_AIM OF THE TASK_: What lines of the listing below contain the word "Register"? Copy each of them out.

_GIVEN DATA_:
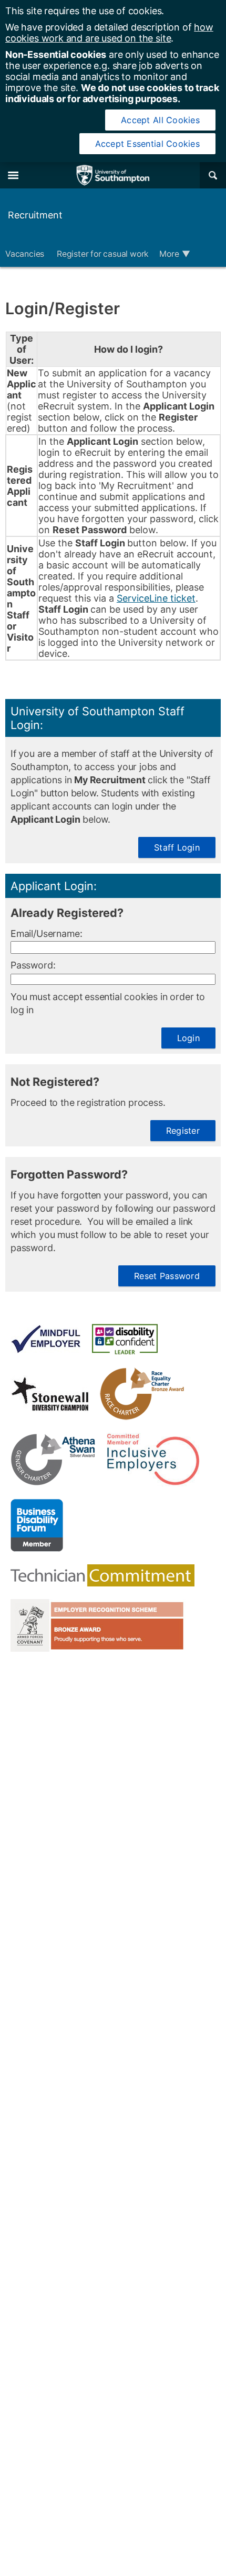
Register (183, 1130)
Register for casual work (103, 254)
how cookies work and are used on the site (109, 33)
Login (188, 1038)
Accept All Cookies (160, 120)
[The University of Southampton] (113, 175)
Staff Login (177, 847)
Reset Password (167, 1276)
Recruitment (35, 215)
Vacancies (25, 254)
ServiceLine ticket (156, 598)
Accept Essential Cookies (147, 143)
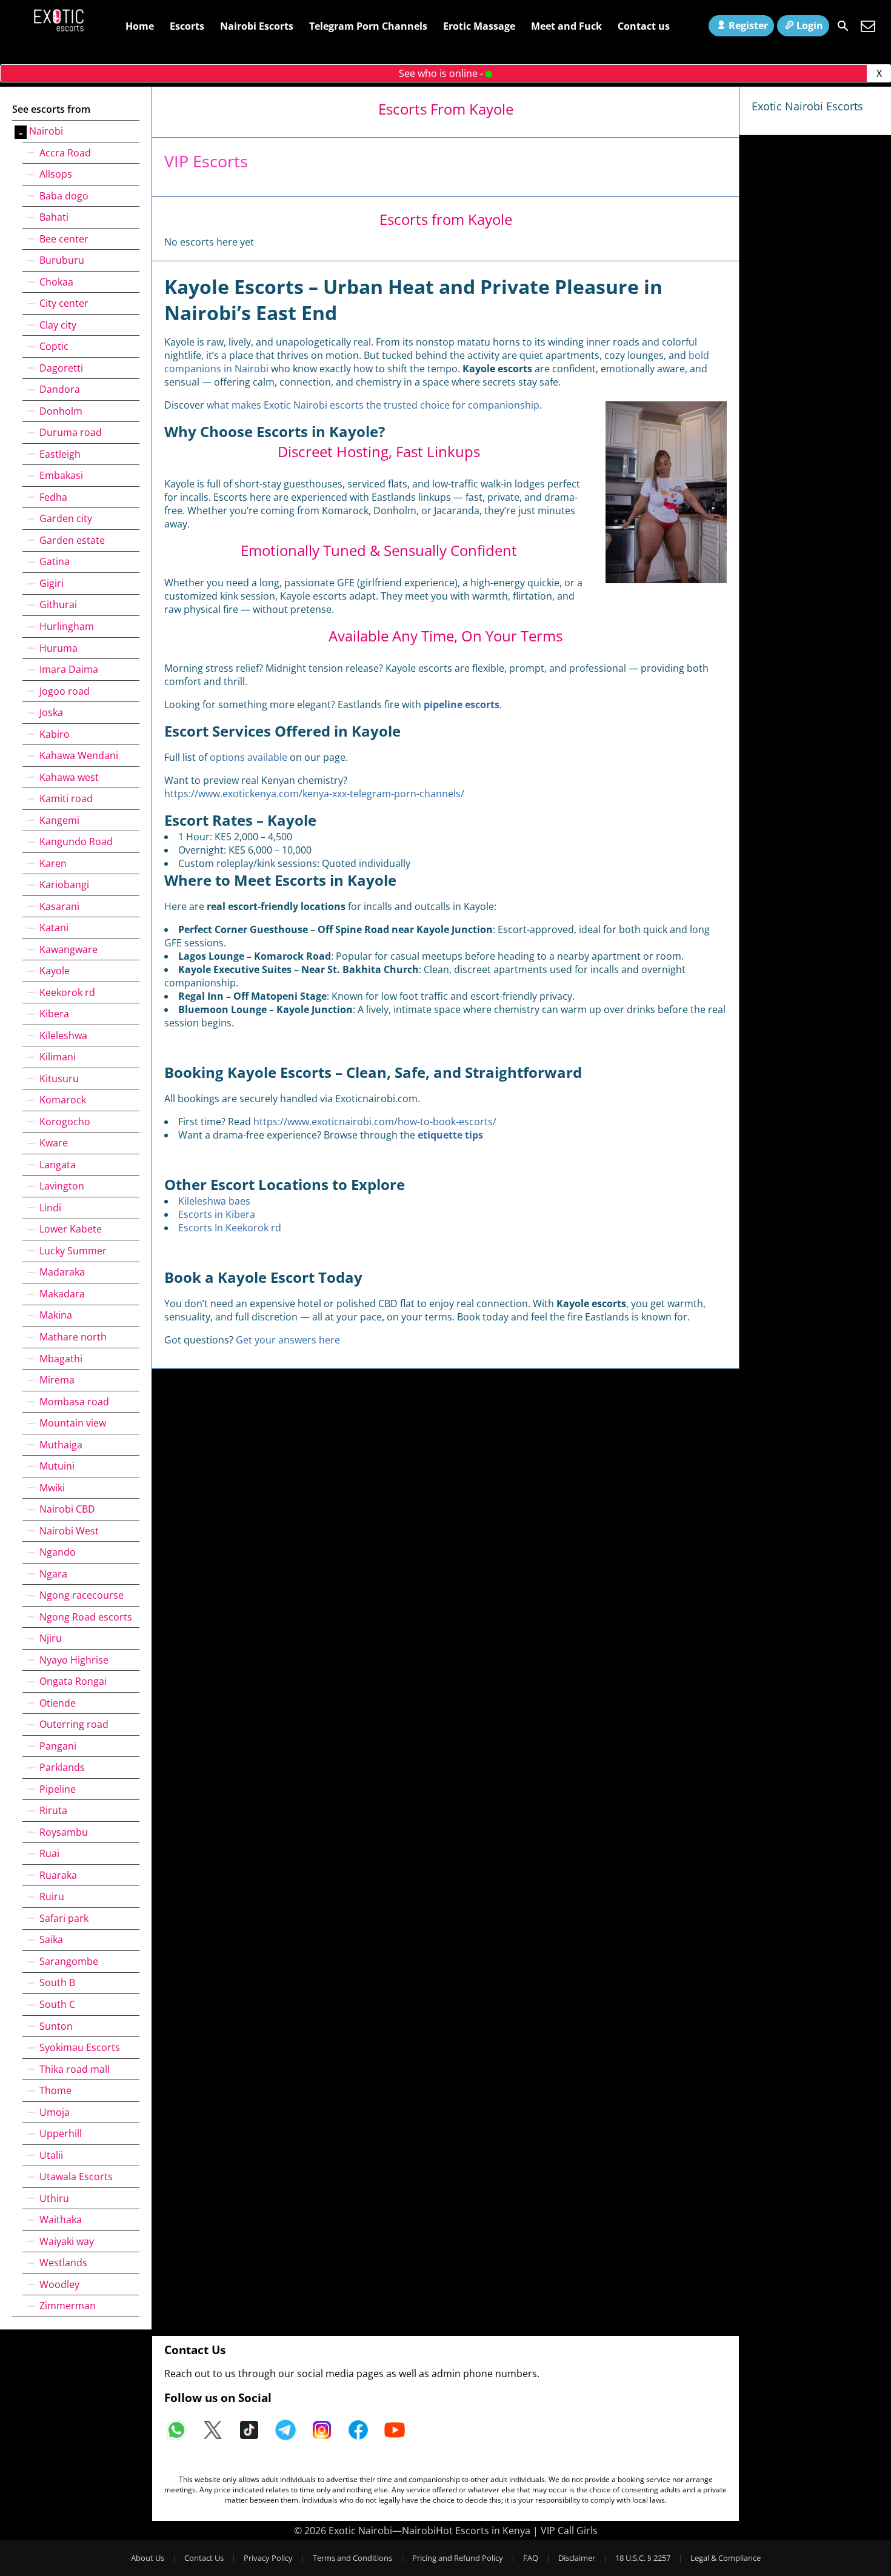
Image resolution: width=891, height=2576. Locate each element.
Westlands (63, 2262)
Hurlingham (66, 626)
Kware (53, 1142)
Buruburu (61, 260)
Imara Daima (68, 669)
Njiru (50, 1638)
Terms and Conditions (352, 2557)
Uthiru (54, 2198)
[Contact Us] (868, 26)
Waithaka (60, 2219)
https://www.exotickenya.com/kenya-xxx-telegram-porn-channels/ (314, 793)
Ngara (53, 1574)
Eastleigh (60, 454)
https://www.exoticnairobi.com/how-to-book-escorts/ (374, 1121)
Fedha (53, 497)
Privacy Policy (268, 2557)
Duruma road (70, 432)
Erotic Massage (479, 26)
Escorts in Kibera (216, 1214)
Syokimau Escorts (79, 2047)
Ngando (57, 1552)
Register (748, 25)
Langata (57, 1164)
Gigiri (51, 583)
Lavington (61, 1186)
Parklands (62, 1767)
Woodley (59, 2284)
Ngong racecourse (81, 1595)
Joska (51, 712)
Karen (53, 863)
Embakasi (61, 475)
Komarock (62, 1099)
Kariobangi (64, 884)
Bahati (53, 217)
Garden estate (72, 540)
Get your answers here (288, 1340)
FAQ (530, 2557)
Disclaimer (576, 2557)
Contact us (644, 26)
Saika (51, 1939)
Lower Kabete (70, 1229)
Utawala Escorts (76, 2176)
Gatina (54, 561)
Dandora (59, 389)
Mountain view (72, 1423)
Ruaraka (58, 1875)
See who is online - (442, 73)
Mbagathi (60, 1358)
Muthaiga (60, 1444)
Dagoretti (61, 368)
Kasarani (59, 906)
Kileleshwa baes (214, 1201)
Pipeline (57, 1789)
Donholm (60, 411)
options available (248, 757)
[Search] (843, 26)
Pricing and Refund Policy (457, 2557)
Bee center (63, 239)
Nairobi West (69, 1530)
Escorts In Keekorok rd (229, 1227)
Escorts (187, 26)
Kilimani (57, 1056)
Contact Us (204, 2557)
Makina (55, 1315)
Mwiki (52, 1487)
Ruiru (51, 1896)
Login (809, 25)
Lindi (50, 1207)
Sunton (56, 2026)
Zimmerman (67, 2305)
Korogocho (64, 1121)
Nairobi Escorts (256, 26)
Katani (53, 927)
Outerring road (73, 1724)
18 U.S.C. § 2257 (642, 2557)
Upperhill (60, 2133)
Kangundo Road (76, 841)
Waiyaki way (66, 2241)
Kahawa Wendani (78, 755)
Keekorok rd (67, 992)
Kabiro (54, 734)
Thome (55, 2090)
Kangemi (59, 820)
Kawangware (68, 949)
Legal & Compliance (725, 2557)
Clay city (57, 325)
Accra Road (65, 152)
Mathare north (73, 1336)
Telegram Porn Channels (368, 26)
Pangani (57, 1746)
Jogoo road (64, 691)
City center (63, 303)
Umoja (54, 2112)
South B (57, 1982)
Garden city (65, 518)
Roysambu (63, 1832)
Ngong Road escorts (85, 1617)
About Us (147, 2557)
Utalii (51, 2155)
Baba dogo (63, 195)
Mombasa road (74, 1401)
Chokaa (56, 282)
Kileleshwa (63, 1035)
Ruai (49, 1853)
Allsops (55, 174)
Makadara (62, 1293)
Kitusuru (59, 1078)
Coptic (53, 346)
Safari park (63, 1918)
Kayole (54, 970)
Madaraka (62, 1272)
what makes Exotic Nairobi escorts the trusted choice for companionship (373, 405)
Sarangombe (68, 1961)
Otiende (57, 1703)
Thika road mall (74, 2069)
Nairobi (46, 131)
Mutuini (57, 1466)
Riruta (53, 1810)
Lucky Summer (73, 1250)
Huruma (58, 648)
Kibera (54, 1013)
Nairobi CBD (67, 1509)
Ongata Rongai (73, 1681)
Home (139, 26)
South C (57, 2004)
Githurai (58, 604)
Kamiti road (66, 798)
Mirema (57, 1380)
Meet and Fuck (566, 26)
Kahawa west (69, 777)
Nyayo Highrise (73, 1660)
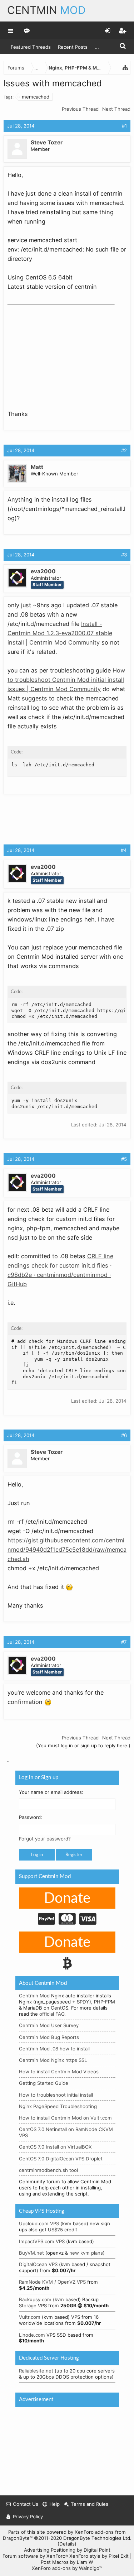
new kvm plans (86, 2253)
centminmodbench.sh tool (48, 2170)
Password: (30, 1817)
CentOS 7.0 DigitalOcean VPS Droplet (61, 2158)
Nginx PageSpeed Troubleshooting (58, 2106)
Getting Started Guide (43, 2083)
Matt (37, 467)
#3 (124, 554)
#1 (124, 126)
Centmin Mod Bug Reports (49, 2037)
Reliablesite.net (36, 2371)
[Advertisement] (61, 352)
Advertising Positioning (49, 2550)
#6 (124, 1435)
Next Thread (116, 109)
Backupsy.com (35, 2299)
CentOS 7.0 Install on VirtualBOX (55, 2147)
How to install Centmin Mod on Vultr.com (65, 2118)
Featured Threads (31, 47)
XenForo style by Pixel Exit (99, 2556)
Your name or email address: (51, 1792)
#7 (124, 1642)
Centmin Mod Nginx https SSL (53, 2060)
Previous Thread (80, 109)
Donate (67, 1898)
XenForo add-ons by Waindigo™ (67, 2568)
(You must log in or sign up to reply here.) (83, 1745)
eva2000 (43, 571)
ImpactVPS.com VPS (42, 2241)
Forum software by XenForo (35, 2556)
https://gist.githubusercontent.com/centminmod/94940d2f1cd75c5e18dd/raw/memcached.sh (67, 1549)
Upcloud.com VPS (39, 2223)
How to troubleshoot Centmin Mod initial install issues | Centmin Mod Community (66, 680)
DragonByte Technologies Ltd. (97, 2538)
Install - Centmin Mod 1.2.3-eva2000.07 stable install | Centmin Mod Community (60, 633)
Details (67, 2544)
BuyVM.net (31, 2253)
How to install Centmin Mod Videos (59, 2071)
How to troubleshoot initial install (56, 2095)
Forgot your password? (45, 1839)
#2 (124, 450)
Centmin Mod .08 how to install (54, 2048)
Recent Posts (73, 47)
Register (74, 1854)
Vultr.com (29, 2317)
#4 (124, 850)
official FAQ (51, 2014)
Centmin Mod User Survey (49, 2025)
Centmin (46, 10)
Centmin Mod (34, 1995)
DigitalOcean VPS (38, 2264)
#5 (124, 1159)
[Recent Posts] (27, 30)
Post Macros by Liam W (67, 2562)
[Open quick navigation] (125, 67)
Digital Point (97, 2550)
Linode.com (32, 2335)
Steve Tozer (47, 142)
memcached (35, 97)
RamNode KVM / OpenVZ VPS (52, 2282)
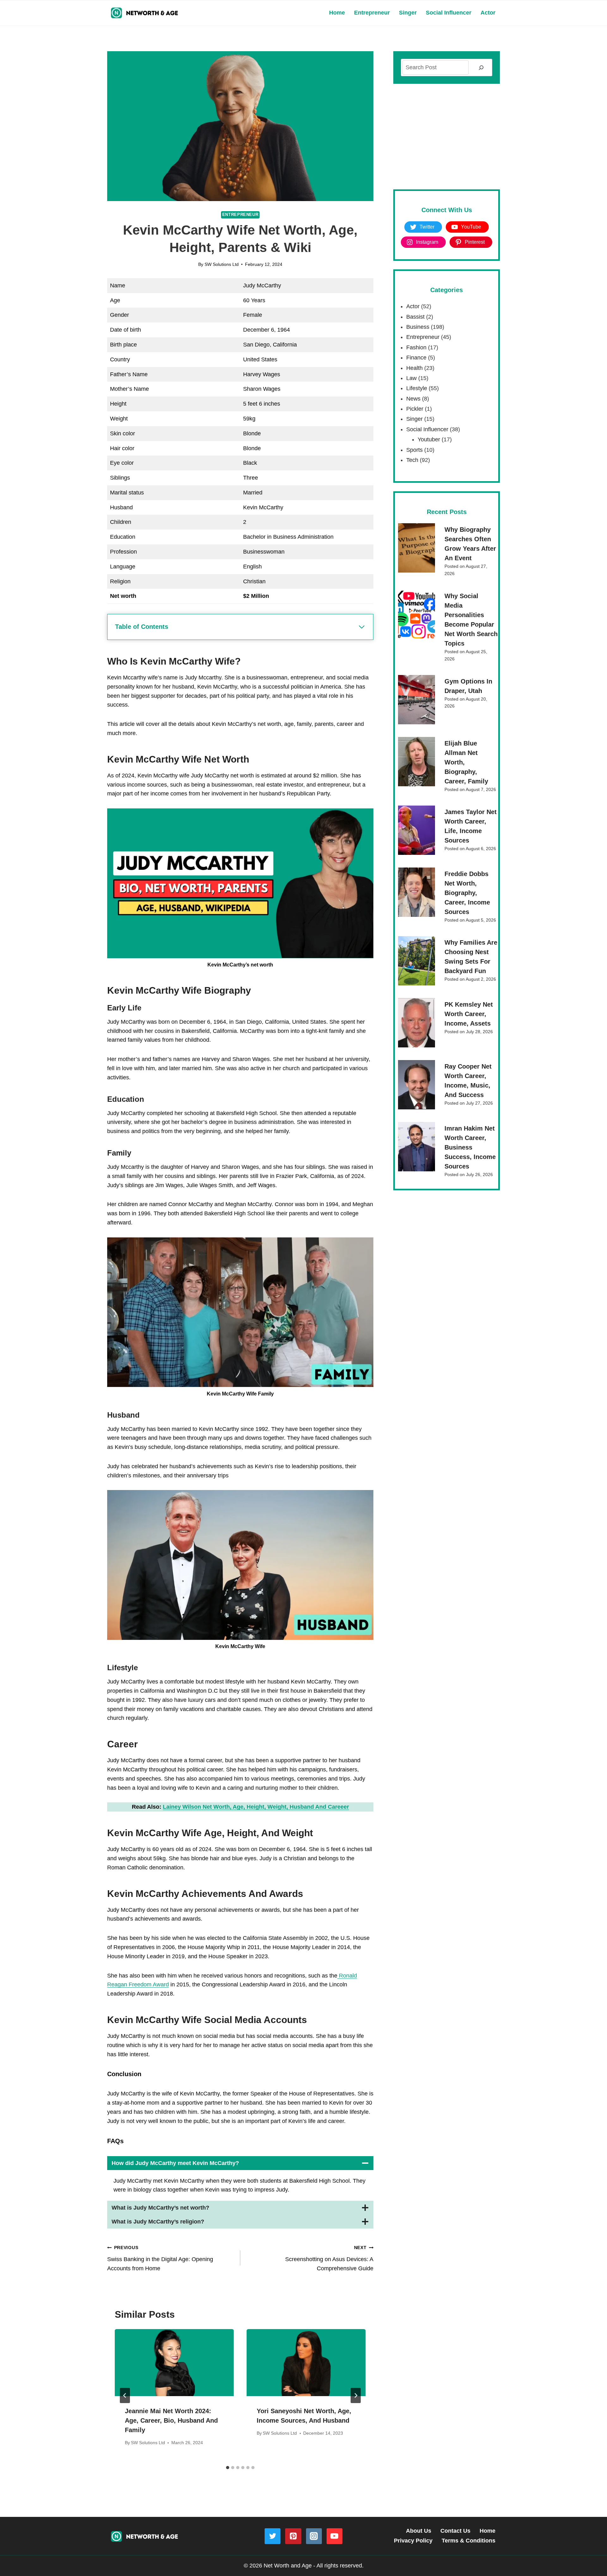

_SOLUTION FOR THIS TASK_:
Register (183, 1130)
Register for casual work (103, 254)
Register (748, 25)
Register (74, 1854)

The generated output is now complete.